What you should do
Rewrite the stretch from the start of the records through the line containing "Looking at the", putting "feather" in place of "quill" and leaving everything else unchanged. Leave the pictures out of your answer.
++++ Source material
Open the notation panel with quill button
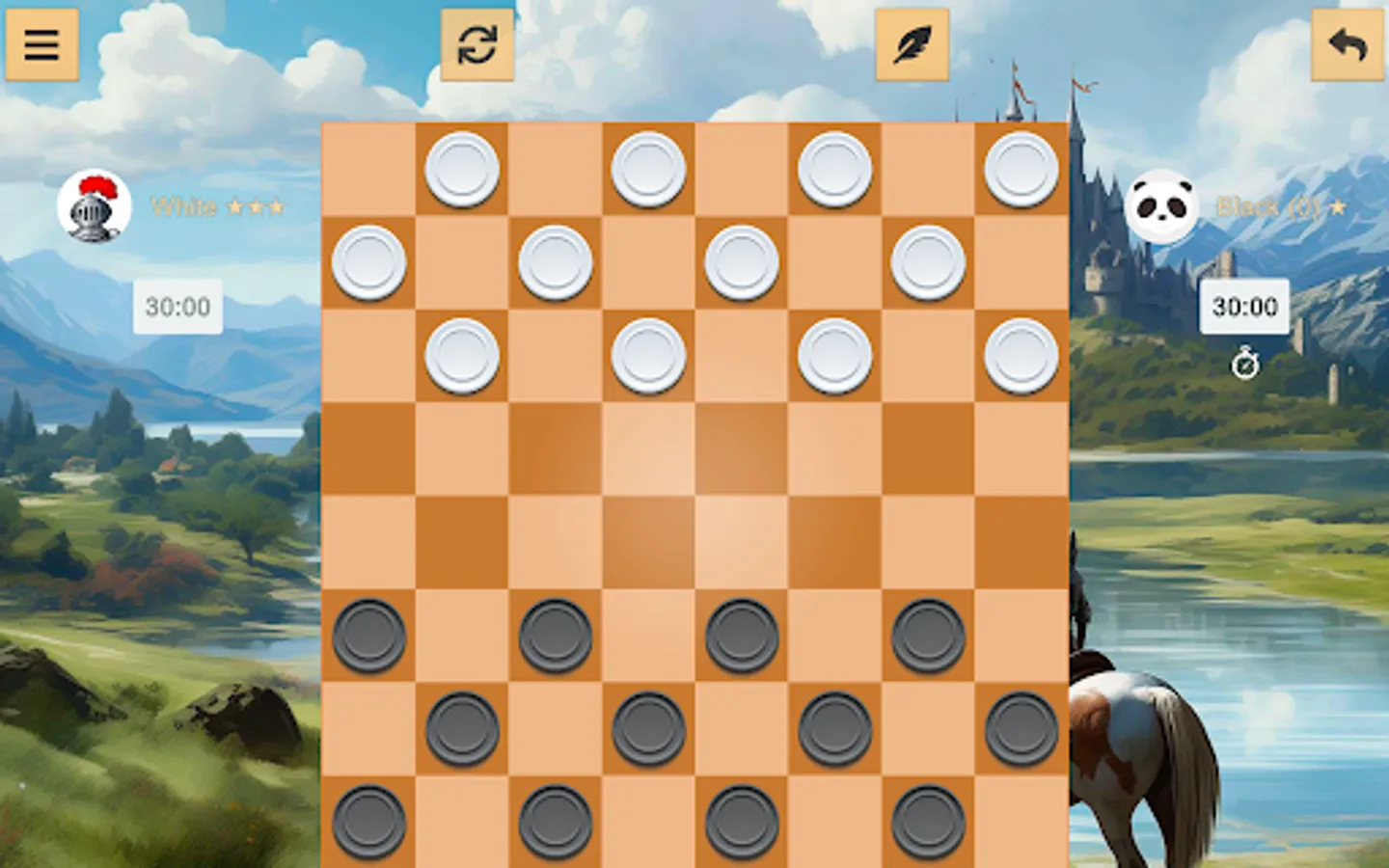This screenshot has height=868, width=1389. click(x=911, y=44)
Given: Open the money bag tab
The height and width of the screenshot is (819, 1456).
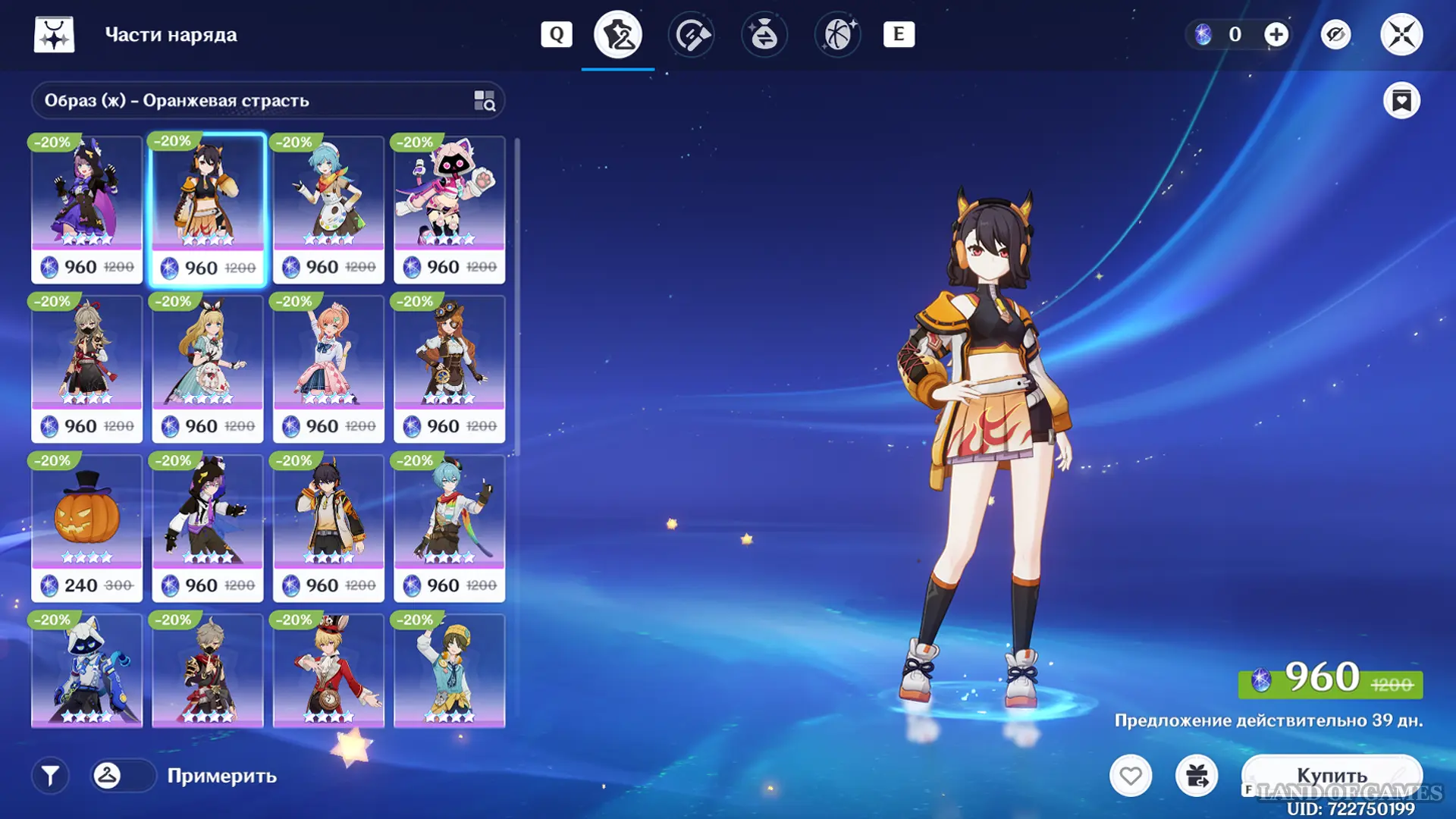Looking at the screenshot, I should tap(764, 34).
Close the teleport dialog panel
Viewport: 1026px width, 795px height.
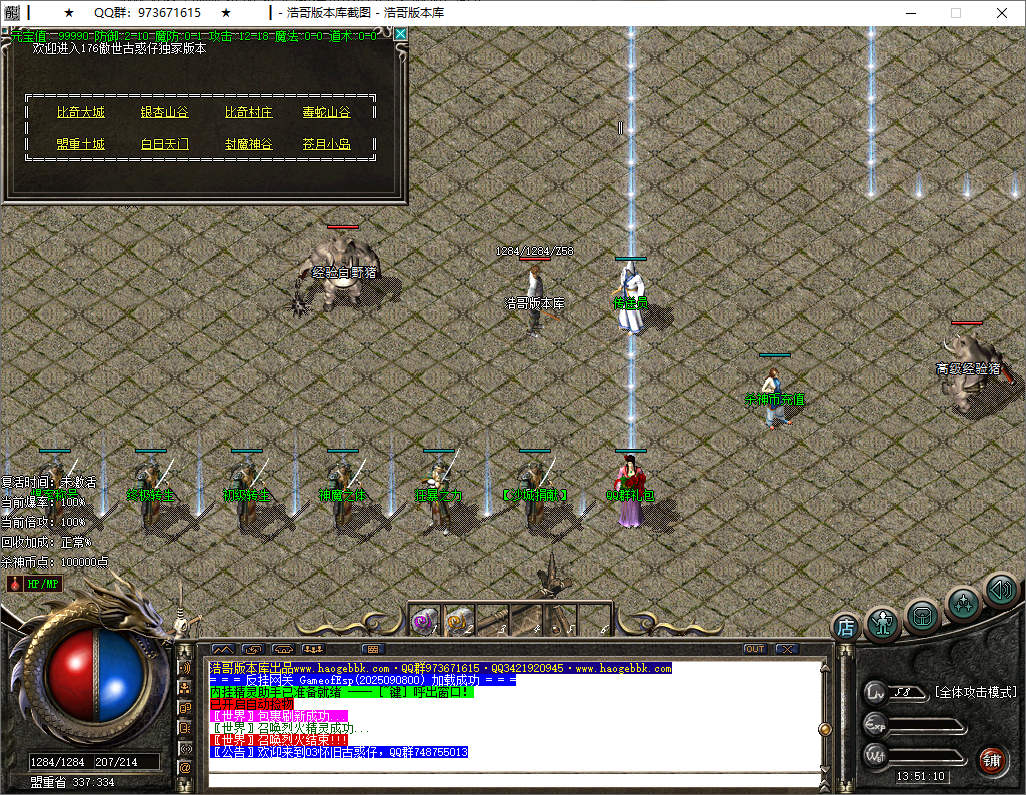pos(401,34)
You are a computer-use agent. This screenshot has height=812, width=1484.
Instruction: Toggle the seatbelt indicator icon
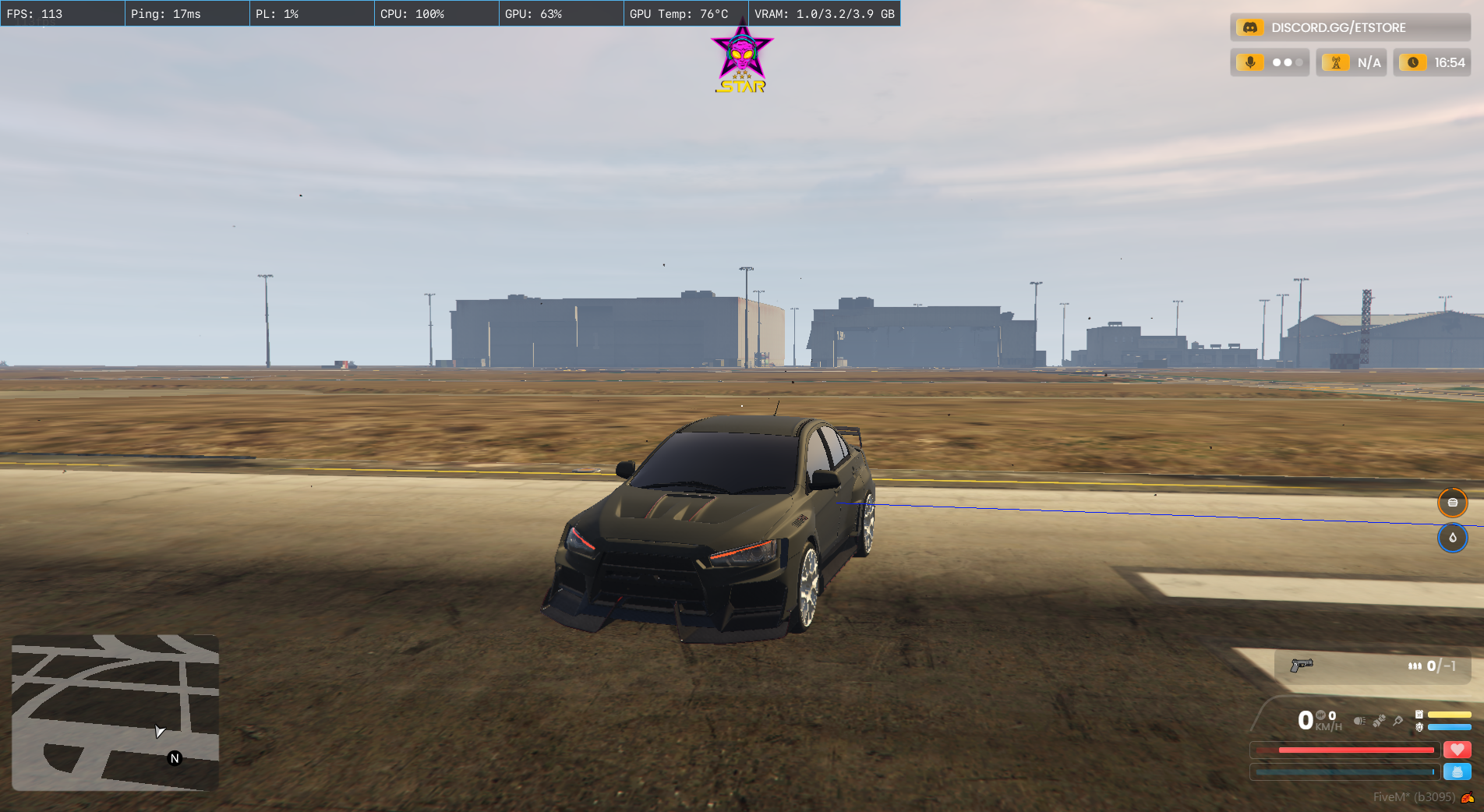tap(1379, 721)
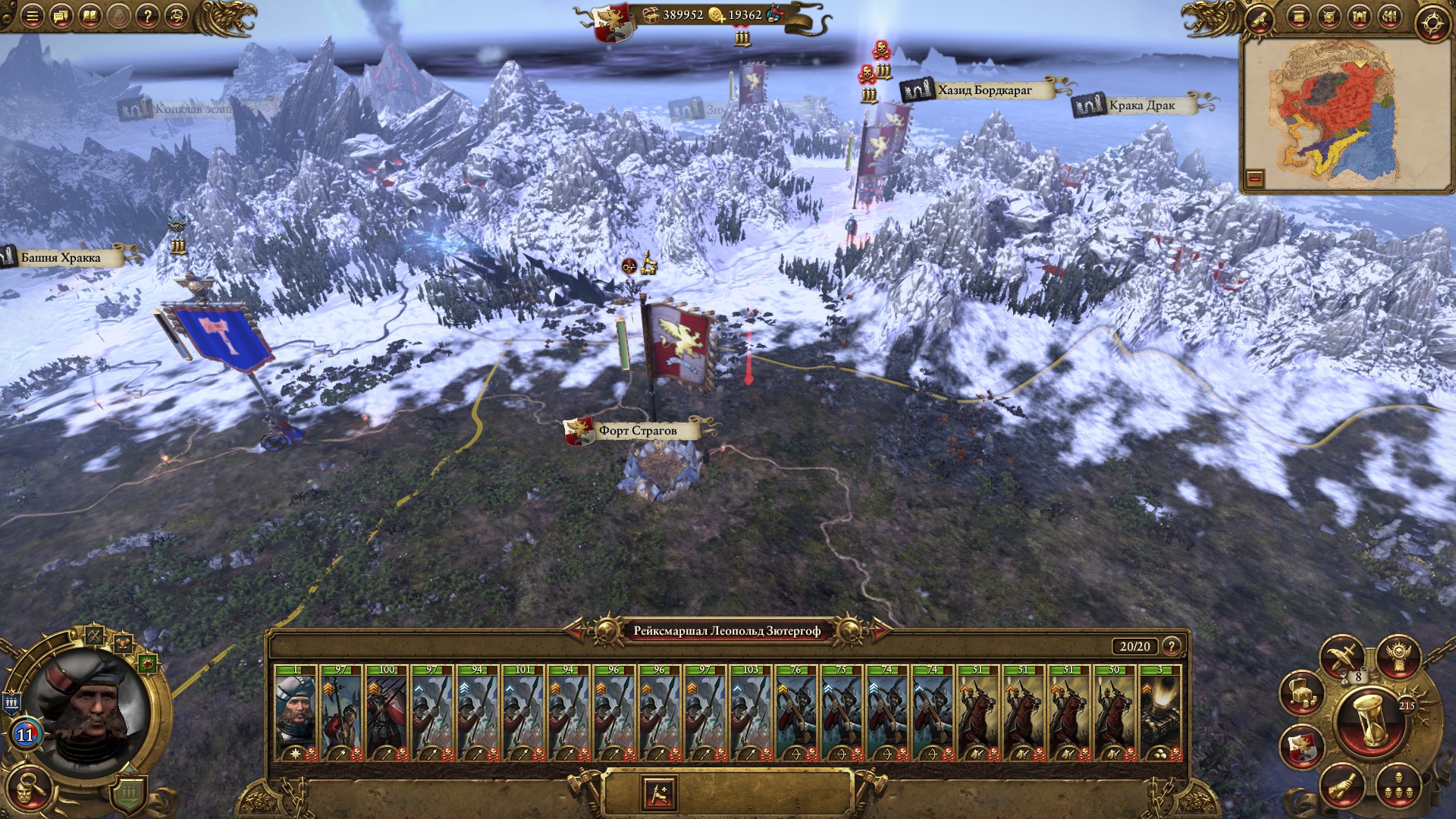Screen dimensions: 1456x819
Task: Click the campaign minimap
Action: pos(1339,114)
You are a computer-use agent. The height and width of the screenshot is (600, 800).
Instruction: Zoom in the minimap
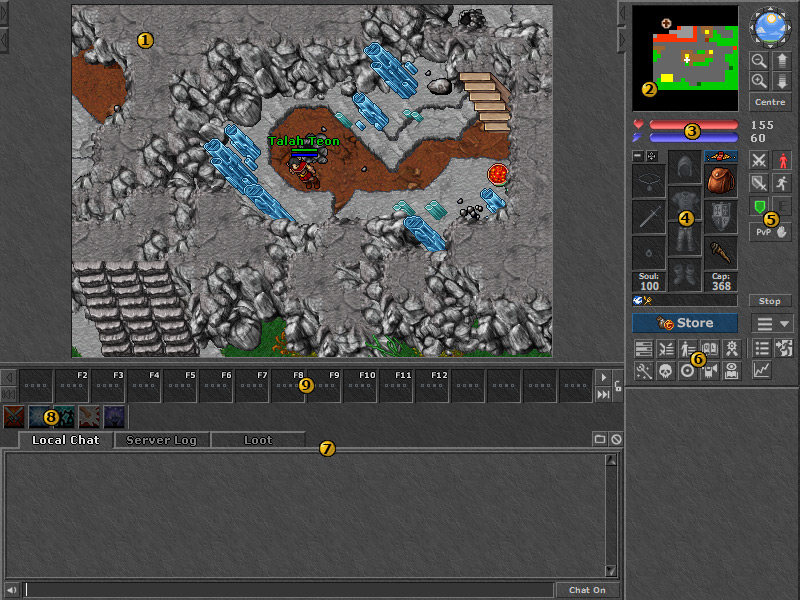coord(759,81)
++++++++
Answer to the problem
Open the notation panel with feather button
This screenshot has height=868, width=1389. click(x=911, y=44)
Given: Open the money bag tab
The height and width of the screenshot is (819, 1456).
Looking at the screenshot, I should tap(764, 34).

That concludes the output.